US President Barack Obama speaks at the Righteous Among the Nations Award Ceremony, organised by Yad Vashem, at Israel's Embassy in Washington January 27, 2016.
(photo credit: REUTERS)
WASHINGTON — In his Holocaust Remembrance Day message, President Barack Obama called for solidarity with Jews facing anti-Semitism in Europe and on campuses.
“Today, and every day, we stand in solidarity with the Jewish community both at home and abroad,” Obama said in his statement released Wednesday afternoon, on the eve of commemorations.
“We stand with those who are leaving the European cities where they have lived for generations because they no longer feel safe, with the members of institutions that have been attacked because of their Jewish affiliations, and with the college students forced to confront swastikas appearing on their campuses,” he said. “And we call upon all people of good will to be vigilant and vocal against every form of bigotry.”
Obama in his message also honored the six million Jews who perished during the Holocaust and those who survived, and drew from the day a more universal message.
“When we recognize our interconnectedness and the fundamental dignity and equality of every human being, we help to build a world that is more accepting, secure and free,” he said.
In a separate statement, John Kerry, who discovered late in life that his father’s parents were Jewish, noted his personal connection to the events to also draw lessons about the particular threats Jews face and the universal need for tolerance.

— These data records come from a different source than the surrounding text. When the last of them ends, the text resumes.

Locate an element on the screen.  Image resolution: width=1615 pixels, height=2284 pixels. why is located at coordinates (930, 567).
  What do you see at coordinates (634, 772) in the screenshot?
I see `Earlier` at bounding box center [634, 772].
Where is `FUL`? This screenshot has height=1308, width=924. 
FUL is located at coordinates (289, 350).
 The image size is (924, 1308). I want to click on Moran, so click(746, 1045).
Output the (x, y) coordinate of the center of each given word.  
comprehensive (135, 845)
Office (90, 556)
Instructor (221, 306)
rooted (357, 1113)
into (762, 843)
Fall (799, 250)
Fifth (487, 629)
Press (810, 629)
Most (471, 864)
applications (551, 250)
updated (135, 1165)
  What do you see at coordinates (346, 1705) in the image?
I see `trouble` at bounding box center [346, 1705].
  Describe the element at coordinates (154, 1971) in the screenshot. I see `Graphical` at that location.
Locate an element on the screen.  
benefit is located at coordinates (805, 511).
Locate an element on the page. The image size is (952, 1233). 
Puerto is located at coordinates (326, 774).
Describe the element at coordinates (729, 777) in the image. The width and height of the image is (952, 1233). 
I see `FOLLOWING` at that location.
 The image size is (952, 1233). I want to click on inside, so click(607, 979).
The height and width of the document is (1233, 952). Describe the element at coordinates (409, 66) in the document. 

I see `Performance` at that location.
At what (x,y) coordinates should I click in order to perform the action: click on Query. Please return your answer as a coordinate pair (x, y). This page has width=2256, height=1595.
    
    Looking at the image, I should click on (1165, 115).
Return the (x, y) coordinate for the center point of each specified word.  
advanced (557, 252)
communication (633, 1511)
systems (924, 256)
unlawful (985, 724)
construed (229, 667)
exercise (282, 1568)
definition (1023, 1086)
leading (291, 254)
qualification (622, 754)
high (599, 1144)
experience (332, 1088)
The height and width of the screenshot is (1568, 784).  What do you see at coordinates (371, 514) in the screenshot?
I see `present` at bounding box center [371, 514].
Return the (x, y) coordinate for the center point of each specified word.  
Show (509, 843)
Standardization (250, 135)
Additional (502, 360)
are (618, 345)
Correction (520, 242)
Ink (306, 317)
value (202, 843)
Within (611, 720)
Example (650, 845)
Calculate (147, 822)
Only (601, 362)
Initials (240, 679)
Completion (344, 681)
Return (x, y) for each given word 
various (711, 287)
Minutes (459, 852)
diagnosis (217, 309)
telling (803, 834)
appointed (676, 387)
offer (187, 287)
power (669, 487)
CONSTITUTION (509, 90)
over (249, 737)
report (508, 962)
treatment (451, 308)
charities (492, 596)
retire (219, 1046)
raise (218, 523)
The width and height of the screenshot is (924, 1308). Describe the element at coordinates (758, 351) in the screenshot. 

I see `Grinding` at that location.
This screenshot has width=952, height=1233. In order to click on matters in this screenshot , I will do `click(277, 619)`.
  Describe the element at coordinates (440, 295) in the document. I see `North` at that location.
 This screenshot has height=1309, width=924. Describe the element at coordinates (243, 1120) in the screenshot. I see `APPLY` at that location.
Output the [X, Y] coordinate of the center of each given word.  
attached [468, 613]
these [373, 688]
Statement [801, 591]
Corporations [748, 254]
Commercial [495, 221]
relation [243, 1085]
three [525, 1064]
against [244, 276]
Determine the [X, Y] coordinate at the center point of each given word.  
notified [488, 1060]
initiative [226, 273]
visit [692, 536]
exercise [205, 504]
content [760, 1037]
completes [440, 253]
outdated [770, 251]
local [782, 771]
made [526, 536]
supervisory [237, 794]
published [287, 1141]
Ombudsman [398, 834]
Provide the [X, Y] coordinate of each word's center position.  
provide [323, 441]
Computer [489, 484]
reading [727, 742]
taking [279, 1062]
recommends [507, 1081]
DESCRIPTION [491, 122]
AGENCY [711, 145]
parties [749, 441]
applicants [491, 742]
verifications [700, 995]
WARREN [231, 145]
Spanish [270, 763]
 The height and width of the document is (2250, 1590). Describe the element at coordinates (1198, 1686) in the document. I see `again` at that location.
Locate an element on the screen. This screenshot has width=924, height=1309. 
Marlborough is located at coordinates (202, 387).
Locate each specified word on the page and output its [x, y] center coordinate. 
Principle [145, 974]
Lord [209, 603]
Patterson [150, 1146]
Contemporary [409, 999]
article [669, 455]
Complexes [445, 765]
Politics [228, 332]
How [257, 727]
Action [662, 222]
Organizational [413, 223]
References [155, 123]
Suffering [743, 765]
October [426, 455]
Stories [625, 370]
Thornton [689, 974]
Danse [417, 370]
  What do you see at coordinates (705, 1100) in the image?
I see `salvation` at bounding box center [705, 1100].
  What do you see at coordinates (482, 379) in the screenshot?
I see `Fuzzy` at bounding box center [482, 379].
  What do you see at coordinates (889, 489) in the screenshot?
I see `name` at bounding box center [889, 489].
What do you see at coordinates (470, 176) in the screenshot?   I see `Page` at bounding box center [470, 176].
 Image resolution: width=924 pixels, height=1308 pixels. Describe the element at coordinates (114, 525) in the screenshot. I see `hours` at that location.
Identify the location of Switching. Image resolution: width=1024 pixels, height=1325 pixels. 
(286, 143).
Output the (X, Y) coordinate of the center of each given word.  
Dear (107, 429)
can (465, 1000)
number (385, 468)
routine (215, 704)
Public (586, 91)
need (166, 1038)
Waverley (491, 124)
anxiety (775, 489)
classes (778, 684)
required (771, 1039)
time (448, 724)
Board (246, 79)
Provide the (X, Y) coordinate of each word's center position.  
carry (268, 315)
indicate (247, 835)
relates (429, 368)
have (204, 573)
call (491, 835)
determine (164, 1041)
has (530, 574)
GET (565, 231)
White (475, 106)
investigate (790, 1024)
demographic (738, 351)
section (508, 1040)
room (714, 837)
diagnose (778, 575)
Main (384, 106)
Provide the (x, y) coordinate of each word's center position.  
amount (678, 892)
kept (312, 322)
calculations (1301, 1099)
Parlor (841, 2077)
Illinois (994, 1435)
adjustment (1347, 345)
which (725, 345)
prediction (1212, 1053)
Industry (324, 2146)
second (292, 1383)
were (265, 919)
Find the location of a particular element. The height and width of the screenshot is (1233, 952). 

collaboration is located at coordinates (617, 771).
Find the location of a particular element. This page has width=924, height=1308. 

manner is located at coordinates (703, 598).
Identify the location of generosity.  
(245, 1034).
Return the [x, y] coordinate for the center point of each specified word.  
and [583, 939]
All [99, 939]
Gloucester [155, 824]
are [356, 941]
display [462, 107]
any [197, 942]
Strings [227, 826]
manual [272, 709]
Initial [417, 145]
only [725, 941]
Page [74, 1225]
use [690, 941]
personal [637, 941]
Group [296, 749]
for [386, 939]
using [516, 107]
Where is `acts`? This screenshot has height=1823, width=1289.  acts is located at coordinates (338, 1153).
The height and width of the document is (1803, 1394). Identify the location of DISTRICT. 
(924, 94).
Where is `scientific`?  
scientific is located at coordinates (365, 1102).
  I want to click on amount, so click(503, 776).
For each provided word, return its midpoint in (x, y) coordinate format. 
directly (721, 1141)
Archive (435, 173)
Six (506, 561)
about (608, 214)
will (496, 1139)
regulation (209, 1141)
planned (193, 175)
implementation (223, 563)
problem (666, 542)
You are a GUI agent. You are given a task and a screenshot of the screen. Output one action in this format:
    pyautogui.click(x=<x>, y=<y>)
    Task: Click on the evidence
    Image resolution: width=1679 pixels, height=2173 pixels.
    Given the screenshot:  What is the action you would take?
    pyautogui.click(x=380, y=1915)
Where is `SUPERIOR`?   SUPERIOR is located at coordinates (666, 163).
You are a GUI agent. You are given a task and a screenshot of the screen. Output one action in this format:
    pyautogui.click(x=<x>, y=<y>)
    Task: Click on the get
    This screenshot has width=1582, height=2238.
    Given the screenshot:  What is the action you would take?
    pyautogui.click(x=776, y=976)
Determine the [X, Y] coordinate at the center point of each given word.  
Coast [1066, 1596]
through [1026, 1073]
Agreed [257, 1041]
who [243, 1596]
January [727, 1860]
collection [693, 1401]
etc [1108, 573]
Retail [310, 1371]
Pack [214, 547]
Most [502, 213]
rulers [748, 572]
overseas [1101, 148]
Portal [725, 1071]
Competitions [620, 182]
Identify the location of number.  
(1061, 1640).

“As I have learned in the past decade, some of my own relatives were among those who perished in Auschwitz, Terezin, Sobibor, and Dachau,” he said.
“But the lessons of the Holocaust, and the need for remembrance, are universal, and as relevant to everyone today as they were seven decades ago,” Kerry said. “All of us should remember that many Jews fleeing violence and extremism were denied entry to our ports. All of us must stand firmly and resolutely against resurgent anti-Semitism, sectarian hatred, and bigotry in our time. All of us must act to confront discrimination on the basis of race or religion, insist on the rule of law in relations between nations and peoples, and do all we can to uphold the fundamental dignity of every human being.”
Penny Pritzker, the commerce secretary and the scion of a hotel business who was an early Jewish backer of Obama, was set to deliver remarks Thursday on behalf of the government at the annual commemoration in the Capitol organized by the U.S. Holocaust Memorial Museum.